The deal, established back in July 2022, allows the safe navigation of grain, related foodstuffs, and fertilizer from three Ukrainian ports: Odessa, Chernomorsk and Yuzhny.
With the deadline for extension of the initiative set to expire March 19, talks took place yesterday, and are ongoing, between Ukraine, Russia, Turkey, and the UN. The deal has previously been extended for 120 days, twice.
It looks as though talks are progressing to secure a renewal, though how long the renewal period is for remains unclear, noted the AHDB in a review.
Russian deputy foreign minister, Alexander Grushko, told Russian news agency, TASS, that the grain deal has been extended for 60 days only, which would be half of the previous renewal period. Russia agreeing to a 60-day extension was also confirmed by the Turkish defense ministry, found the AHDB report.
But Ukraine said it will keep to the 120-day extension and indicated that the original agreement states extensions are possible for a minimum of 120 days and should be amended if this period is shorter. Turkey states that talks are ongoing.
The UN Secretary-General yesterday said that the UN remains fully committed to the Black Sea Grain Initiative, as well as to efforts to facilitate the export of Russian food and fertilizer.
Softer commodity prices forecast
Meawhile, according to analysis from UK based Shore Capital, there are multiple indicators for softer wheat, corn and soybean prices going forward.

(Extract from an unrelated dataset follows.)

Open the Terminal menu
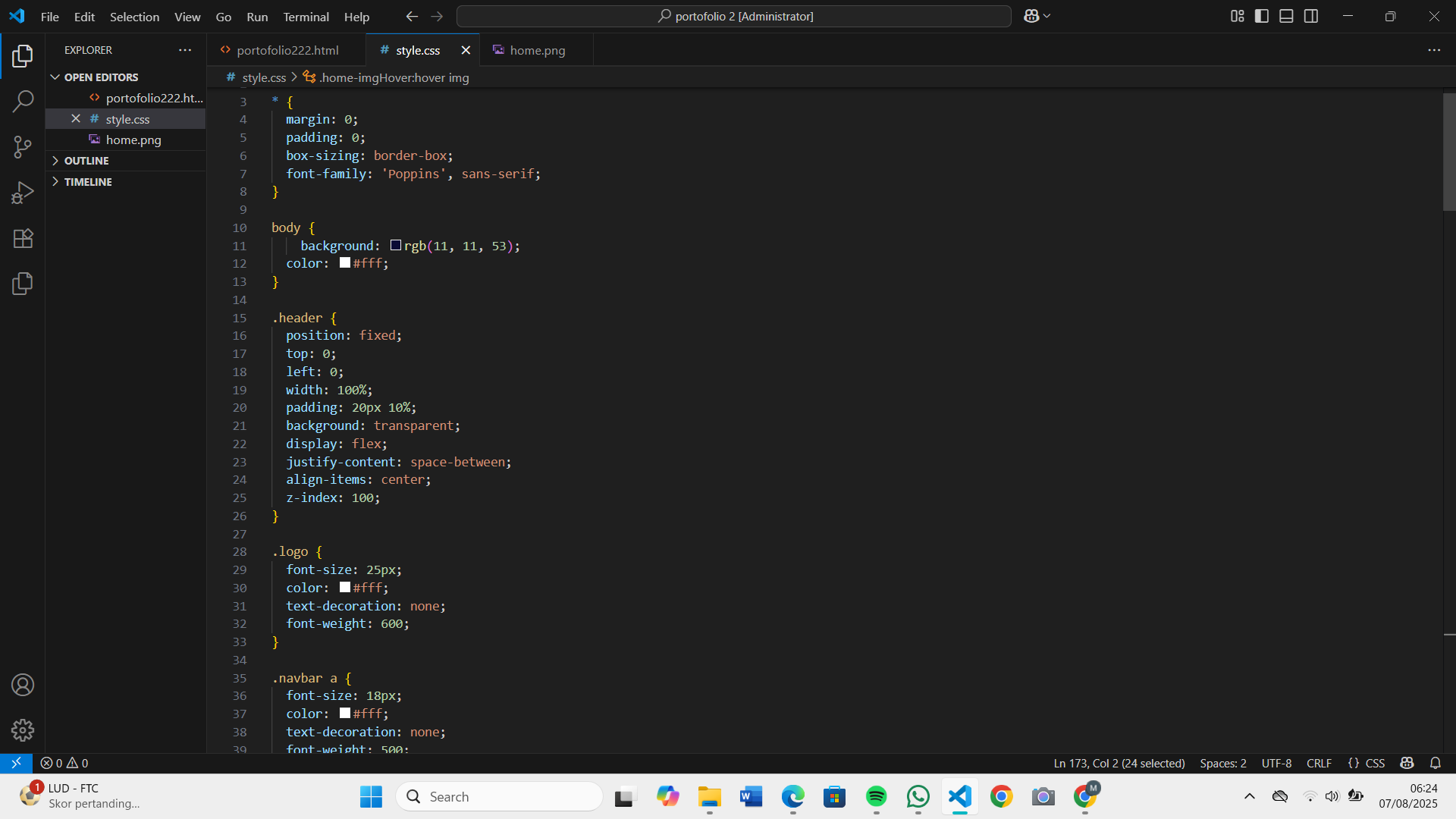The image size is (1456, 819). pyautogui.click(x=306, y=17)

Among the key factors supporting the analysts’ view are early signs of improved acreage versus last year in the US and EU, more affordable fertilizer prices, downward pressure on shipping container rates, and an anticipated extension of the Black Sea grain corridor.
US acreage is at a seven year high, noted the Shore Capital team. "Across the pond combined acreage for wheat, soybeans and corn is up around 3% on the prior year, to 228m acres, as well as about 3% ahead of the seven-year average. This, we sense, is a response to crop prices remaining high by historical standards and downward momentum in the basket of core input costs encouraging farmers to resume ‘normal’ planting practices."
They highlighted that increased production of corn could widen the scope for further biofuel and biogas production, therefore perhaps helping slightly ease demand pressure on crude and natural gas in due course.
There are European planting upgrades predicted as well. Consultancy firm, Stratégie Grains, revised its wheat production forecasts upwards for the second month in a row for 2023/24: "If realised, this would mean production would be up 3.3% YoY and 4% ahead of the five-year average. Barley is also expected to be up 2% YoY and corn up 25% YoY following a year of poor conditions in 2022/23," said the Shore Capital team.